Plan na dziś: może trochę poćwiczę sobie aikido, trening na siłowni podobny do wtorkowego. Zobaczymy jak wyjdzie.

7 maja 2014 , Komentarze (2)

Wczoraj znów udało się zrobić dobry trening - tym razem na siłowni. Najpierw mała okupacja bieżni i interwały w rozpiętości od 8 km/h do 15 km/h. Ostatecznie średnia wyszła 5:28 min/km - lepiej niż ostatnio. Potem machnąłem sobie na worku dziesięć dwuminutowych rund walki z czego połowa naprzemiennie była z dwukilogramowymi ciężarkami w rękach. Pod koniec już nie umiałem utrzymać rąk w gardzie. Myślałem że dziś mnie będą mocno ręce bolały a tu niespodzianka - nie czuję jakiegoś nadzwyczajnego bólu. Dietowo też nie najgorzej :). Dziś trening zaawansowany robię w terenie. W planie najpierw bieg na boisko - jakiś kilometr. Tam sobie poćwiczymy i pobiegamy na bieżni a potem powrót również biegiem. Zobaczymy jak nam to wyjdzie :) Po treningu kolejne fajne wydarzenie którego nie mogę się doczekać - nauka japońskiego. :)

6 maja 2014 , Komentarze (2)

No i po majówce :) Poszalałem troszkę jedzeniowo ale przynajmniej ograniczyłem chleb. :) powiedzmy że to mnie usprawiedliwia. Nie wiem jak to wyszło wagowo ale pewnie nie najlepiej. Żeby nie było tak całkiem pesymistycznie to 1 maja w 58:45 zrobiłem 9,45 km - tempo ładne 6:13 min/km. Jestem z tego biegu bardzo zadowolony bo na koniec przyspieszyłem i miałem jeszcze siły biec dalej. Jest dobrze.

Potem wielkie obżarstwo ale w niedzielę z kolei udało mi się poćwiczyć mieczem no a od wczoraj już normalny reżim treningowy.

Wczorajszy trening dla grupy zaawansowanej był bardzo kameralny. Sporo osób nie było. Były same dziewczyny w tym jedna której dawno na treningu nie widziałem - ucieszyłem się. Plan treningowy poszedł w odstawkę bo dziewczyny chciały żeby pokazać im jak się bronić przed kolegami w różnych sytuacjach. Szybko połapały jak robić bolesne bloki i jak bez zbędnego przemęczania odebrać koledze własny piórnik. Potem też na życzenie dziewczyn zrobiliśmy walki. Walczyły jak lwice - bardzo mi się to podobało. Tak było fajnie że nam się trening nieco przedłużył ;).

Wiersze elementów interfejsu

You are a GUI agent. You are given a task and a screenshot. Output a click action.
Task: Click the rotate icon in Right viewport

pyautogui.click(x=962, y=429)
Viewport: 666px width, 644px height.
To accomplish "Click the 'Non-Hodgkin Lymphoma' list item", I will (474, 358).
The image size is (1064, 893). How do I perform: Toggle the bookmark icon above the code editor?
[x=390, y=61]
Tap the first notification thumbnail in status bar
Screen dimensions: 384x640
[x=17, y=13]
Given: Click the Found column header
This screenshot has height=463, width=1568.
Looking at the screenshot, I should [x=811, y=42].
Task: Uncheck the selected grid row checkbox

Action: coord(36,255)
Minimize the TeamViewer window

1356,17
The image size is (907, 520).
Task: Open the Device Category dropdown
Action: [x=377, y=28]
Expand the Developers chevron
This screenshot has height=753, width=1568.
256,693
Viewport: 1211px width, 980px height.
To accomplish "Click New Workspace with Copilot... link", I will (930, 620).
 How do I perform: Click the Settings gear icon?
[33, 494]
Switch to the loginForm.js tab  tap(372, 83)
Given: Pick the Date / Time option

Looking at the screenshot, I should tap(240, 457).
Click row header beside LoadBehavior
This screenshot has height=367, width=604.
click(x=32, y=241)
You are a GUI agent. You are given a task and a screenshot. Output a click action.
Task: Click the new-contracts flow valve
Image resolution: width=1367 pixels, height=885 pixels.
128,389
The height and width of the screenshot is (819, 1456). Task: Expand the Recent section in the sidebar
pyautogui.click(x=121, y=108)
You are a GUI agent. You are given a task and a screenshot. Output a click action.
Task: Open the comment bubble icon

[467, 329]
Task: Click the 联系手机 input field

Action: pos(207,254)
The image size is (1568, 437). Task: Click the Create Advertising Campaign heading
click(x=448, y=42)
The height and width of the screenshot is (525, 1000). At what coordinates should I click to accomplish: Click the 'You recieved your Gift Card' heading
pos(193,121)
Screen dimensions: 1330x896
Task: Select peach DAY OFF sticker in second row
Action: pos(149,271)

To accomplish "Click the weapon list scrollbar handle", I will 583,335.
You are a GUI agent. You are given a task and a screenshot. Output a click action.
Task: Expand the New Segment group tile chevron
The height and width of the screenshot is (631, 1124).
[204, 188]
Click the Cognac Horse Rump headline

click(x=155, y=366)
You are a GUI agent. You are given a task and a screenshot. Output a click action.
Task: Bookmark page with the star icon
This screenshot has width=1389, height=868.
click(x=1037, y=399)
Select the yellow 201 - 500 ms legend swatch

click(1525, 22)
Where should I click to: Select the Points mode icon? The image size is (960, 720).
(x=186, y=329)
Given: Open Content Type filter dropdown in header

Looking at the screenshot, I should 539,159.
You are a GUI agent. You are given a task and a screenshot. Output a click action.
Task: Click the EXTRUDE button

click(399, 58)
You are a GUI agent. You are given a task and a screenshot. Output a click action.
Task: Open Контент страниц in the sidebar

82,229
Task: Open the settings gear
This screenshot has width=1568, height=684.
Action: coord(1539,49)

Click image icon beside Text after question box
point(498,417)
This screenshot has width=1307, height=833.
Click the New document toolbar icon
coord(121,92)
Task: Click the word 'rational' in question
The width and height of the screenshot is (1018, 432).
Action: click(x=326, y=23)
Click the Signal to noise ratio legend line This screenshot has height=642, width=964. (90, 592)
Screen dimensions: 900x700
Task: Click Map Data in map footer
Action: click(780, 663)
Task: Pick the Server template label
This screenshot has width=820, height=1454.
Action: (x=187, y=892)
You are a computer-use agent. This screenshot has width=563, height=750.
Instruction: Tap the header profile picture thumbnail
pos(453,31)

▶ _ZADANIA DO WYKONANIA_
- 1) Przepisz dosłownie część tekstu o treningach, która zaczyna się od słów zawierających "Potem wielkie obżarstwo", a kończy na "nieco przedłużył ;).".
- 2) Jakie tempo uzyskano w biegu 1 maja według tekstu o treningach?

▶ _UDZIELONE ODPOWIEDZI_
- 1)
Potem wielkie obżarstwo ale w niedzielę z kolei udało mi się poćwiczyć mieczem no a od wczoraj już normalny reżim treningowy.

Wczorajszy trening dla grupy zaawansowanej był bardzo kameralny. Sporo osób nie było. Były same dziewczyny w tym jedna której dawno na treningu nie widziałem - ucieszyłem się. Plan treningowy poszedł w odstawkę bo dziewczyny chciały żeby pokazać im jak się bronić przed kolegami w różnych sytuacjach. Szybko połapały jak robić bolesne bloki i jak bez zbędnego przemęczania odebrać koledze własny piórnik. Potem też na życzenie dziewczyn zrobiliśmy walki. Walczyły jak lwice - bardzo mi się to podobało. Tak było fajnie że nam się trening nieco przedłużył ;).

- 2) 6:13 min/km.